Nello strumento di pianificazione sono stati cancellati 3.800 alloggi

REGGIO EMILIA – Dopo due anni di lavoro, 18 commissioni (per un totale di 48 ore) e decine di incontri, parte oggi in sala del Tricolore a Reggio Emilia la “maratona” sul Pug, il nuovo piano urbanistico generale che pianifica la città dei prossimi 30 anni. Il documento sarà adottato dall’assemblea tra stasera e domani per passare poi ad una nuova fase di confronto tra enti. Al centro del piano la drastica riduzione del consumo di suolo, la riduzione di emissioni inquinanti e politiche più sostenibili abitative e di mobilità. Tra i dati in evidenza la cancellazione di 5,5 milioni di metri quadrati di aree urbanizzabili, pari a 3.780 alloggi, che si sommano agli oltre 2 milioni eliminati negli anni precedenti.

La piccola quota di crescita edilizia programmata- lo 0,6% del territorio comunale per tutto l’arco di tempo di vigenza del piano- sarà riservata solo alle attività produttive ad alto valore aggiunto che creano occupazione.

Niente strutture commerciali, insomma, e tantomeno nuovi insediamenti residenziali: per i prossimi 10 anni bastano e avanzano i 631 alloggi autorizzati con i piani convenzionati che risalgono al vecchio piano regolatore, è la tesi. Tra gli obiettivi c’è anche quello di contribuire al dimezzamento delle emissioni di anidride carbonica, con la piantumazione di 100.000 alberi e la creazione di corridoi ecologici, e di incentivare la riqualificazione energetica degli edifici.

Le sfide più difficili sembrano quelle del capitolo mobilità. Opere come il completamento della tangenziale nord, la bretella di Rivalta e le tangenziali di Bagno e Fogliano sono in agenda da decenni e la situazione del traffico cittadino è di notevole sofferenza. Lo ammette lo stesso vicesindaco e assessore all’Urbanistica Alex Pratissoli, che nel novero delle “criticità” inserisce anche il centro storico e il sostegno alla casa.

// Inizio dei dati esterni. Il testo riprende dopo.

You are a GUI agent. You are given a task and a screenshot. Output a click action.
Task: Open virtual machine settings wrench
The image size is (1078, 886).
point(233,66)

Tra i vari ordini del giorno ad ora approvati nella discussione, anche quello presentato da Cinzia Rubertelli (Alleanza civica) per valutare un diverso tracciato del progetto della tramvia. La stessa consigliera si vede respingere un documento per la modifica del percorso del tratto finale della tangenziale nord. Sì invece all’indirizzo proposto dal Pd e Paolo Burani (Europa Verde) di un progetto specifico per la rimozione delle coperture in amianto, con incentivi economici a chi le sostituisce con pannelli fotovoltaici.